Would pedestrians be able to cross the street without getting run over? My, those trains are noisy. Is it safe to drive near the tracks? What about parking? Won’t the trains just be magnets for bands of thugs?
It was as if nobody had seen mass transit before. It turns out it’s big. And mechanized. And public.
Nickels says Seattle’s psychological aversions to urban bigness were always a major stumbling block to getting rail.
“We hate sprawl, but as a Western city, we also despise density,” he said. “My view is, we can’t have it both ways. Should we build out or build up? I believe strongly that we should build up. But, oh, man, that has not been an easy issue to settle.”
It isn’t settled yet. In one form or another, big city vs. small town remains the dominant issue in the city’s mayoral race.
I have been struck in talking to Nickels’ challengers how many of them say he’s too big-city for Seattle. He’s a Chicago-style bully, they claim. He’s a Tammany Hall strongman with no respect for Seattle “process.” One former council member, Peter Steinbrueck, calls Nickels “his Lordship” and said he runs “a Gestapo-like regime.”
Please. These criticisms say far more about the critics than they do about Nickels.
First, if you are fearful of Nickels, then you have no business in politics. Remember when Nickels was “the weenie” to Mark Sidran’s “the meanie” during Nickels’ first mayoral run, in 2001? I’ve known Nickels for 20 years, and if he’s Boss Daley, then I’m Mike Royko.
“I wouldn’t last a week in Chicago politics,” Nickels said during our light-rail ride. “If I was some Chicago-style bully, cutting corners or whatever, do you think it would have taken so many years to get this train?”
Nickels guesses he attended at least 1,000 light-rail meetings since the mid-1980s — with community groups and with countless politicians.
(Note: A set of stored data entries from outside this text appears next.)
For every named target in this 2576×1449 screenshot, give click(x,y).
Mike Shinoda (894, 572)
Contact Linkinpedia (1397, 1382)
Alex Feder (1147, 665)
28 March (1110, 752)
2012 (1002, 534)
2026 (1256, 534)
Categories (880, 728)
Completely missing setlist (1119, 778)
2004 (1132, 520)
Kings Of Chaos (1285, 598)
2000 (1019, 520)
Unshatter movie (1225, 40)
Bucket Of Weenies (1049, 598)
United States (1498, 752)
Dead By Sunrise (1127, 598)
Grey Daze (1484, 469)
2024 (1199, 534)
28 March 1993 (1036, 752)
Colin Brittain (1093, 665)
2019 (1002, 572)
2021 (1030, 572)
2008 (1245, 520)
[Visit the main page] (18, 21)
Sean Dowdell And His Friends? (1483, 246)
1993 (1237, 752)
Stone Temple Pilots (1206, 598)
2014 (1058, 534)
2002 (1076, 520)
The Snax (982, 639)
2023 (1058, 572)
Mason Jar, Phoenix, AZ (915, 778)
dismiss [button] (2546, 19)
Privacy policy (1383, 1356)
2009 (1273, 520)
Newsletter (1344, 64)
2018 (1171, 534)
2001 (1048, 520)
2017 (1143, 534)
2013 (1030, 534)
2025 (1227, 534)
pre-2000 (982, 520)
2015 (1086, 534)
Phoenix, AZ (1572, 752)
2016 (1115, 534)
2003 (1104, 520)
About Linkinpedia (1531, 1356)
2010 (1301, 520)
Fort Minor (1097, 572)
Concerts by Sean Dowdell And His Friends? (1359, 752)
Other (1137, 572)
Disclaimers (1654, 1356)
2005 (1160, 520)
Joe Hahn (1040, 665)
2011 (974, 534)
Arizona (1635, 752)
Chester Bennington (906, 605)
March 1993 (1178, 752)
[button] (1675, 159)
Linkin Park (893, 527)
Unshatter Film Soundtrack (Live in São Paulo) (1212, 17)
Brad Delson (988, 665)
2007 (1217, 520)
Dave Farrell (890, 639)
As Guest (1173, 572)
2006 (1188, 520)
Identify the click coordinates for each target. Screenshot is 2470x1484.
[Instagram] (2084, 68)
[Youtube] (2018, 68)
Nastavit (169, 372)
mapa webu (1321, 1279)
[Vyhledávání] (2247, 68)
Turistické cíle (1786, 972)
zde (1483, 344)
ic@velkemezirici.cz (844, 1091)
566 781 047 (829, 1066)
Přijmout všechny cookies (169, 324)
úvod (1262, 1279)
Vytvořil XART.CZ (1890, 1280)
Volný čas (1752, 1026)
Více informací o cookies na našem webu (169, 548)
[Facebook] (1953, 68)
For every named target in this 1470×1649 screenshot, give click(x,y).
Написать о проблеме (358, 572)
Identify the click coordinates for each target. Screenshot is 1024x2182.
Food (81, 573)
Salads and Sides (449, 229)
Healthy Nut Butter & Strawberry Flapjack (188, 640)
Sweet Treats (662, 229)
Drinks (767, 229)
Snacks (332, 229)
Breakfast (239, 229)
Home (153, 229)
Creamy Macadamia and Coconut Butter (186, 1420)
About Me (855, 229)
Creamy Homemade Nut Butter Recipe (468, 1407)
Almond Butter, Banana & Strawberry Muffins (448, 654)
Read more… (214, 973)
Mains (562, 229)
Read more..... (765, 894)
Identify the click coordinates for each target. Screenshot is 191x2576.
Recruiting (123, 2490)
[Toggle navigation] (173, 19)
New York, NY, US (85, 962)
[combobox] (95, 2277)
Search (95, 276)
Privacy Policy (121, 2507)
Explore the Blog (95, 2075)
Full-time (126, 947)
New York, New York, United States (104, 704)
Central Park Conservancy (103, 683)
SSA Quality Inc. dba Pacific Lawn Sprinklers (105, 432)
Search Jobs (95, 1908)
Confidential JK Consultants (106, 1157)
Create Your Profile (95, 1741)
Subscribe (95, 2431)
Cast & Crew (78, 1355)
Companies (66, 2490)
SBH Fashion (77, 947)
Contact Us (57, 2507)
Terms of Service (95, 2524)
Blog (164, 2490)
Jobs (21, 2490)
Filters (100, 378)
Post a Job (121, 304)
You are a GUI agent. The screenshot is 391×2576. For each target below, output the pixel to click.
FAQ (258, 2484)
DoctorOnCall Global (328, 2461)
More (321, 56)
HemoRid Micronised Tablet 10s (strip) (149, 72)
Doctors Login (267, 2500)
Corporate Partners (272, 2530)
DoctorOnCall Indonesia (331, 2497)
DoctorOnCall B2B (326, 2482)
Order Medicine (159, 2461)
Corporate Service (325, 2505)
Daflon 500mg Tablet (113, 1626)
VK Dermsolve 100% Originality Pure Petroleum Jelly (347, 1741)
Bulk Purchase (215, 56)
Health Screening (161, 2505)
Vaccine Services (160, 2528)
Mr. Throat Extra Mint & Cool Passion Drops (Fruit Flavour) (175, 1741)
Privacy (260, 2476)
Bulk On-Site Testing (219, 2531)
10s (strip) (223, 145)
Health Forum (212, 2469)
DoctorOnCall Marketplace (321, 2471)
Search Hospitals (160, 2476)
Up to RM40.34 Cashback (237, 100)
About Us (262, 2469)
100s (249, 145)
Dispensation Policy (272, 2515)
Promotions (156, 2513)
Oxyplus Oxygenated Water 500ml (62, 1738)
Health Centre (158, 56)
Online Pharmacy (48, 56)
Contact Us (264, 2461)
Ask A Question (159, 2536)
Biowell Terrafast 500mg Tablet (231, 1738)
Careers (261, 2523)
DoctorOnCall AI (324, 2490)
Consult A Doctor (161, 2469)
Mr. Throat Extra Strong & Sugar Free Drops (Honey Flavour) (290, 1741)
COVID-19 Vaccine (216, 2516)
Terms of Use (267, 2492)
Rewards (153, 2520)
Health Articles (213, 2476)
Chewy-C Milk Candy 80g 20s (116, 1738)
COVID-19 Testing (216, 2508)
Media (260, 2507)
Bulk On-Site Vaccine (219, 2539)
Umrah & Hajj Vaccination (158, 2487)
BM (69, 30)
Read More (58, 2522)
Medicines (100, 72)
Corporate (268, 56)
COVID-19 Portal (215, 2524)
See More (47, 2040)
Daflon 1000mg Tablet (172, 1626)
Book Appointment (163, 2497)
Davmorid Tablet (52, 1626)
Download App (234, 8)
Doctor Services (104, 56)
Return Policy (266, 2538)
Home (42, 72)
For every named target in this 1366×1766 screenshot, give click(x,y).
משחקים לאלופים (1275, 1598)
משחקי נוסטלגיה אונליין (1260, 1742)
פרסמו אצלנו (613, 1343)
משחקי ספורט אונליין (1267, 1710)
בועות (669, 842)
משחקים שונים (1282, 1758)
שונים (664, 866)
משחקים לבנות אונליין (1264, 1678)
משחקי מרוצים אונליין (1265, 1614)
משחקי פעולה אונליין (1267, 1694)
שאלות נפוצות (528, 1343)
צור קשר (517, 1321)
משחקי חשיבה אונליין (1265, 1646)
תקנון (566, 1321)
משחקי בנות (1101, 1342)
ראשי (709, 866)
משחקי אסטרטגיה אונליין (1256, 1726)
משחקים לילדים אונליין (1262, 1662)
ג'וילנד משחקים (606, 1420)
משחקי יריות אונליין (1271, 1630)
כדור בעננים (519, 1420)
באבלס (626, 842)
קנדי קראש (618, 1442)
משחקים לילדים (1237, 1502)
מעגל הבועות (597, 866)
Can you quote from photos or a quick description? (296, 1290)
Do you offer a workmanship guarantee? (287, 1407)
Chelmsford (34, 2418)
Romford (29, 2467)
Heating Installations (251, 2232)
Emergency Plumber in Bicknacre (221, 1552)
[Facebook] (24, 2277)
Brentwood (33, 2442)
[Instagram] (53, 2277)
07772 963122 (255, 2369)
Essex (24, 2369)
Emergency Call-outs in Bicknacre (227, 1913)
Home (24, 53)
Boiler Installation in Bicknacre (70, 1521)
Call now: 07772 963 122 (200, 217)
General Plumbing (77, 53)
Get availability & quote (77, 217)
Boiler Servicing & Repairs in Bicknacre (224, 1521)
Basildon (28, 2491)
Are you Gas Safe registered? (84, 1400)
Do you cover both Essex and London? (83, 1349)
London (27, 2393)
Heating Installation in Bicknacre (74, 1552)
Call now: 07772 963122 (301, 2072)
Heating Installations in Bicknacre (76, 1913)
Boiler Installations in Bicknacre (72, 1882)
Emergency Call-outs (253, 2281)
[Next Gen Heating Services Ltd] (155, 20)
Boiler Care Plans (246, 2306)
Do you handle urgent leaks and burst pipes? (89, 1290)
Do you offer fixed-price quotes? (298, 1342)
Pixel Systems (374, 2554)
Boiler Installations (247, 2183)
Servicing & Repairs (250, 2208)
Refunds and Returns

That’s what it took. Stubbornness. Endurance. Not so much bullying.
“Our political culture here is, we avoid confrontation,” Nickels said. “So we use process to do that. I have tried very consciously to change that pattern. Let’s have the debate, let’s hear from all parties, but at the end of it, somebody has to make a decision. To make something happen.”
Whatever you think of your mayor — not much, according to the polls — in the end he got his train. He also seems to be getting his waterfront tunnel. He owns it all. The delays and cost overruns. But also the sense of a new era for the city that was palpable Saturday in the neighborhoods up and down the line.
Seattle finally stopped dithering. We built something. If that’s the Chicago Way, I say: More, please.